Senator IAN MACDONALD (Queensland) (14:32): Mr President, I ask a supplementary question. I thank the Cabinet Secretary for that explanation and I know people of Australia will be very interested in the response given. I ask the minister if he might further elaborate on that answer by telling us: what was the purpose of the investment forum and what are the expected outcomes from that forum?


Senator SINODINOS (New South WalesCabinet Secretary) (14:33): The key purpose of the forum was to outline the development road map for the north as a way of encouraging international investors in particular and foreign capital to contribute to the growth of the north. We were showcasing investment-ready projects and asking for investors to match the capital that, potentially, the Commonwealth, through the Northern Australia Infrastructure Facility, can put into projects. Just a few of these included—from your home state, Senator Macdonald—Davco, featuring their concept for an abattoir in Townsville for live and boxed meat exports; the Ella Bay Integrated Resort Development in Innisfail, which no doubt Senator Colbeck will be visiting in due course; IFED, with its integrated agriculture proposals for the Gilbert River in the Gulf Country; and Seafarms, who are showcasing their sea dragon aquaculture project on the Western Australia-Northern Territory border. I know the Minister for Trade and Investment and the minister for energy and resources— (Time expired)

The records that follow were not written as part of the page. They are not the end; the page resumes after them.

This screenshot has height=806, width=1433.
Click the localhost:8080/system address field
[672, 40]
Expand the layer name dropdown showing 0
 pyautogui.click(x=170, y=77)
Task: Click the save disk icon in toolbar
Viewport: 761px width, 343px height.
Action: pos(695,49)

Senator IAN MACDONALD (Queensland) (14:34): Mr President, I ask a further supplementary question. I again thank the Cabinet Secretary for explaining, particularly to those people opposite, who do not seem to be interested, about what is happening in Northern Australia. I ask the minister: are there any other forums proposed that relate to Northern Australia that the Labor Party might be interested in?—although I suspect they have no interest in Northern Australia whatsoever.

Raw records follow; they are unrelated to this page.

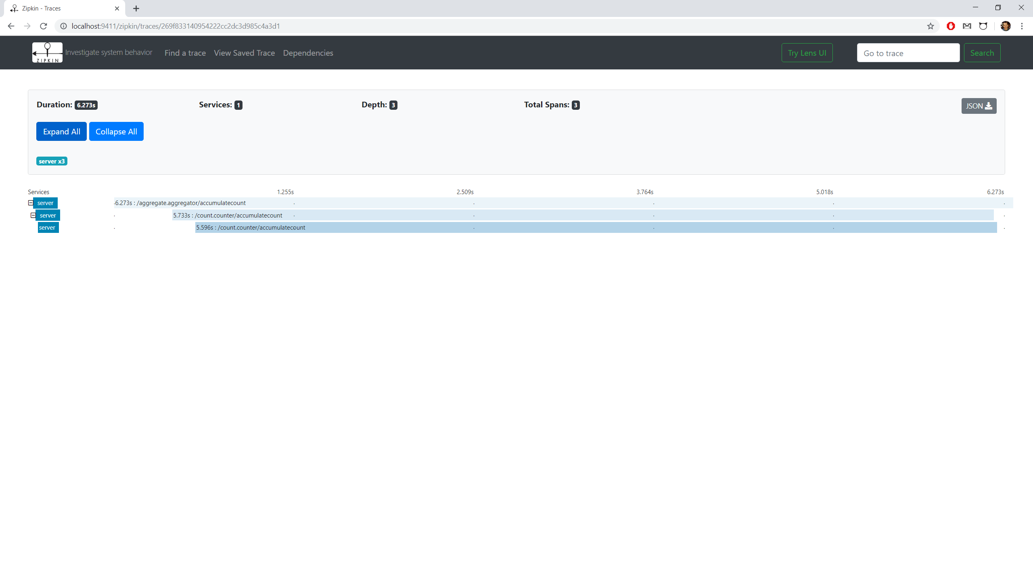The height and width of the screenshot is (561, 1033).
Task: Go back using the back arrow
Action: [10, 26]
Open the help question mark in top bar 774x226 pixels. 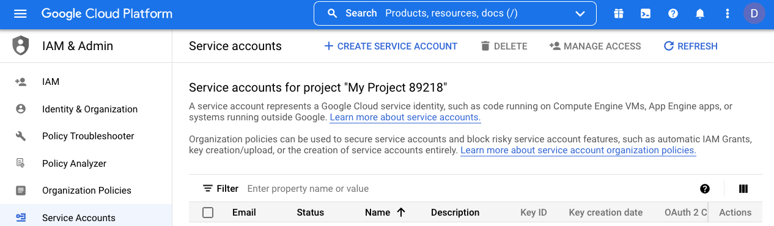[x=673, y=13]
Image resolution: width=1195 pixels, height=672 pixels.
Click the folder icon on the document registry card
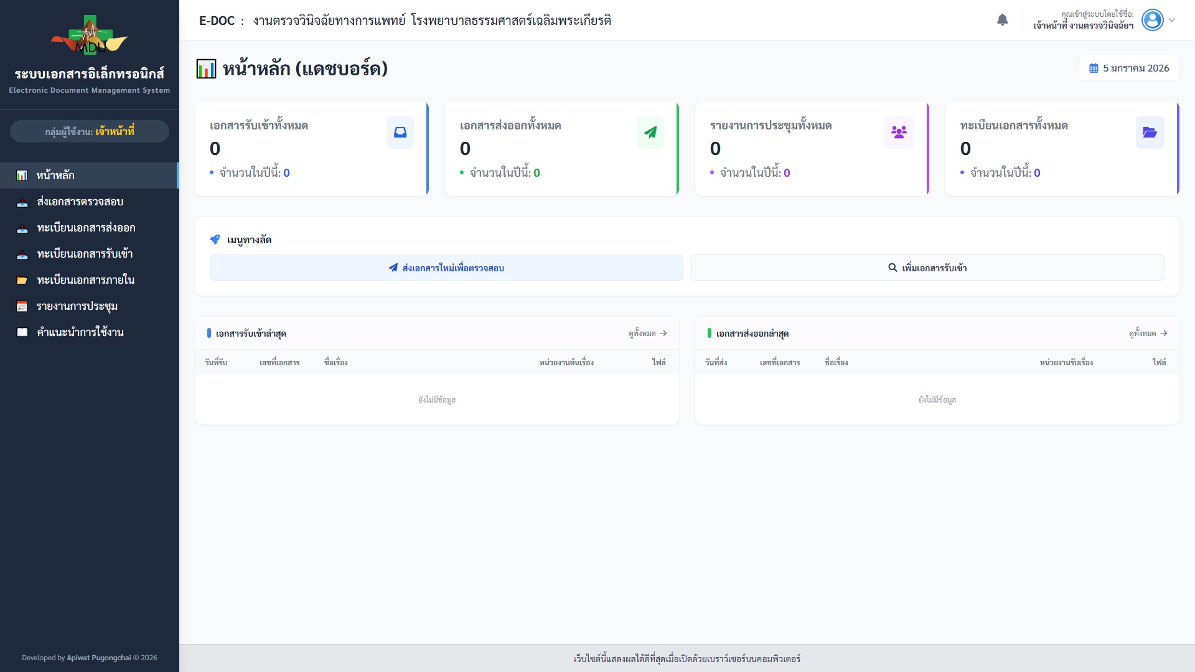(x=1149, y=133)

Senator SINODINOS (New South WalesCabinet Secretary) (14:34): It will not surprise you that there are further formal and informal discussions to be held with individuals and interest groups from around Australia and around the world. We have, for example, already conducted a beef roads forum in Rockhampton and will be conducting subsequent fora in Darwin and in Kununurra. The $100 million beef roads program was announced in the northern development white paper, and it will dovetail with $600 million worth of priority roads projects and the $8 billion national highways program to create a system of supply chains that will span the breadth of the nation and provide producers and communities with greater certainty and profitability. So the Northern Australia Investment Forum is just the beginning, Senator Macdonald. It was held in Darwin, as I said, the gateway to the north, and it will build on the free trade agreements, which are opening up big new markets for Australian exports across all sectors of industry.

Senator Ian Macdonald: You should get out of Sydney and get up there and see what it's about!

Senator Cameron: What a big wuss—a big glass jaw!

The PRESIDENT: Senator Macdonald and Senator Cameron!